● **TO DO**:
Given these entries, repeat exactly the lines starting with the one that has "This screenshot has width=543, height=407." and going on through the one that has "You are a computer-use", both included, but none of the pictures.

● **SUPPLIED INFORMATION**:

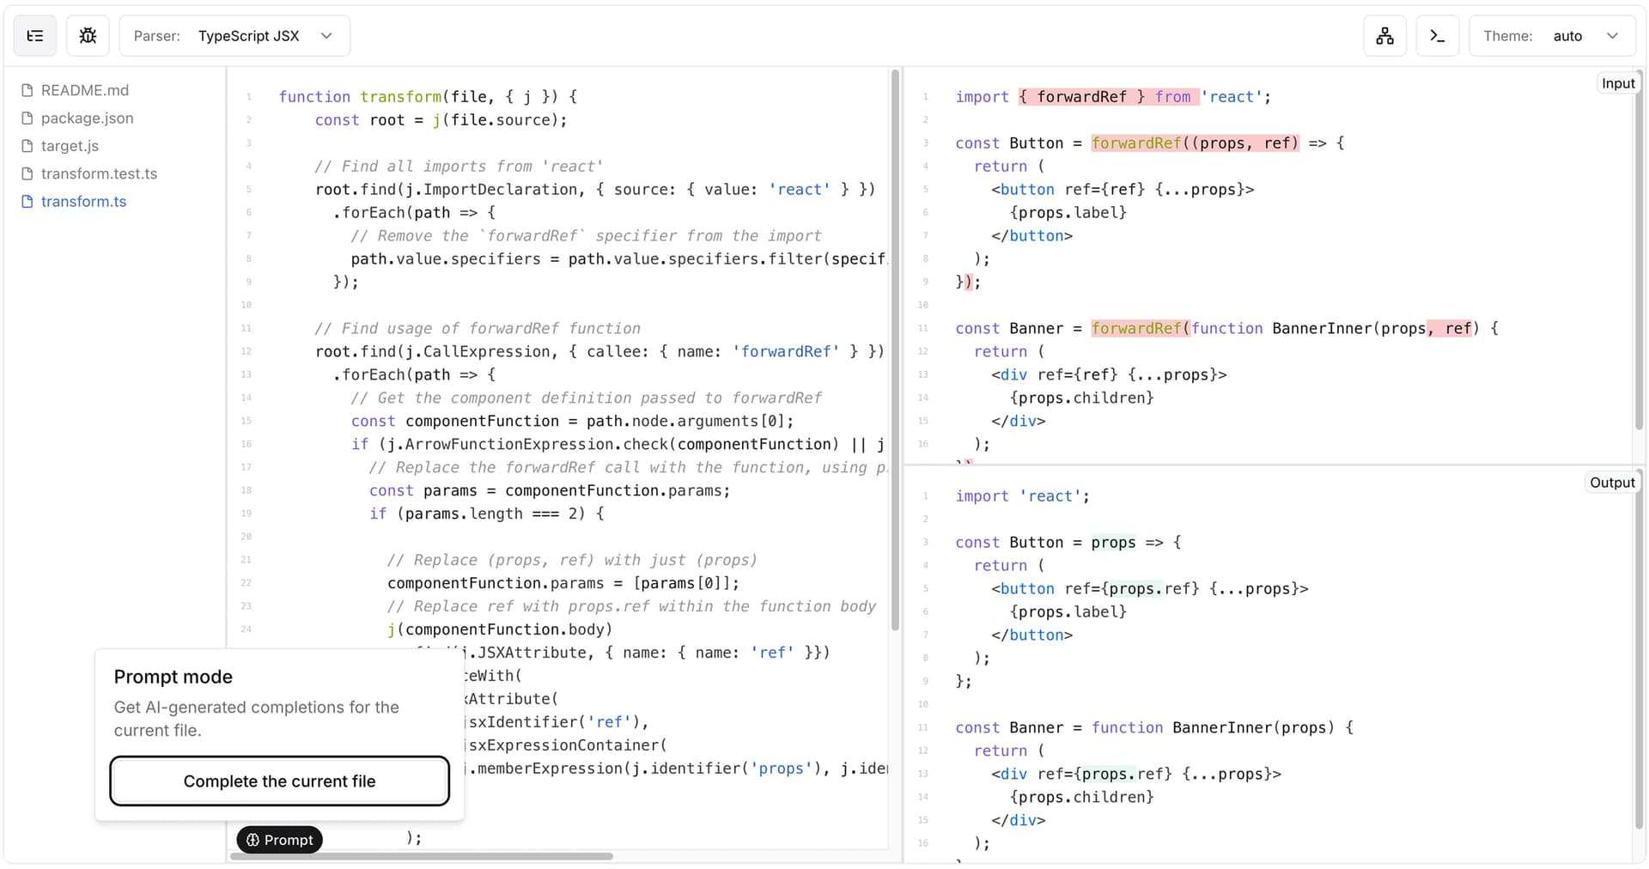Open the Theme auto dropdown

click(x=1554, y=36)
...
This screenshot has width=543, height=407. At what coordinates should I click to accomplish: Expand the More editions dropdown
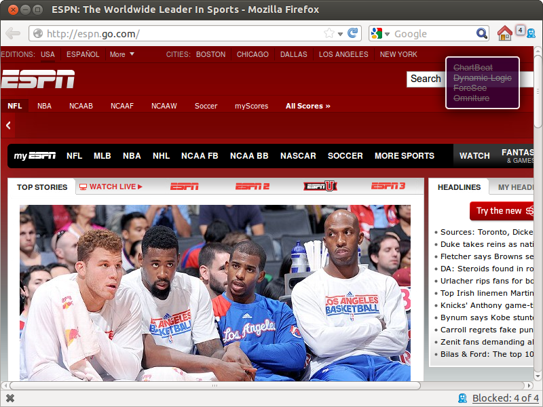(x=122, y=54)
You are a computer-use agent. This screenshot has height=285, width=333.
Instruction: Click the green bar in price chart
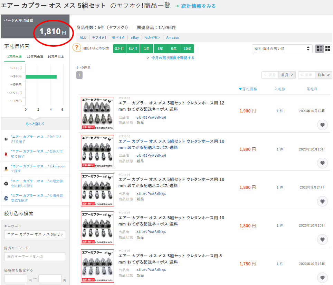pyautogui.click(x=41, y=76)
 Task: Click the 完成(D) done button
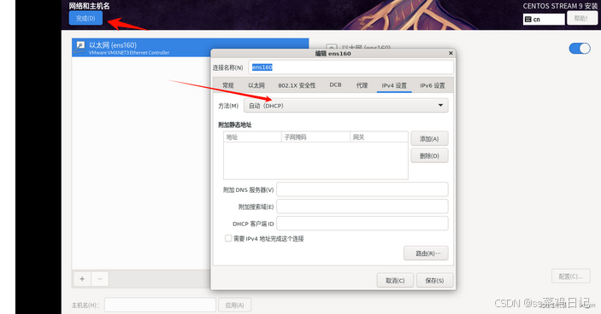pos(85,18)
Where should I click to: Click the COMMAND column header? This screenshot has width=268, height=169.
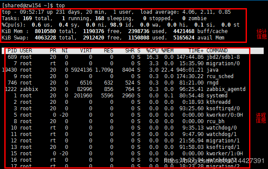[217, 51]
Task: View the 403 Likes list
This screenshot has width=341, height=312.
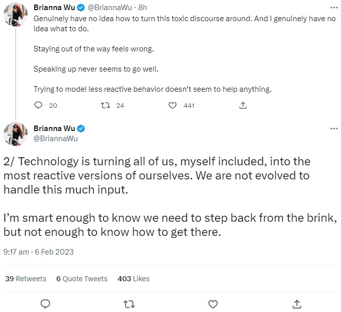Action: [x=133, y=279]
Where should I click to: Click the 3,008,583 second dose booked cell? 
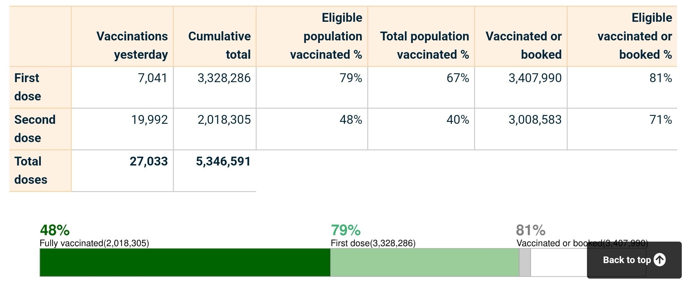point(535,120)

● **SOLUTION FOR THIS TASK**:
This screenshot has width=543, height=407. At what coordinates should I click to accomplish: Expand the More editions dropdown
(x=122, y=54)
You are a computer-use agent. This screenshot has height=285, width=333.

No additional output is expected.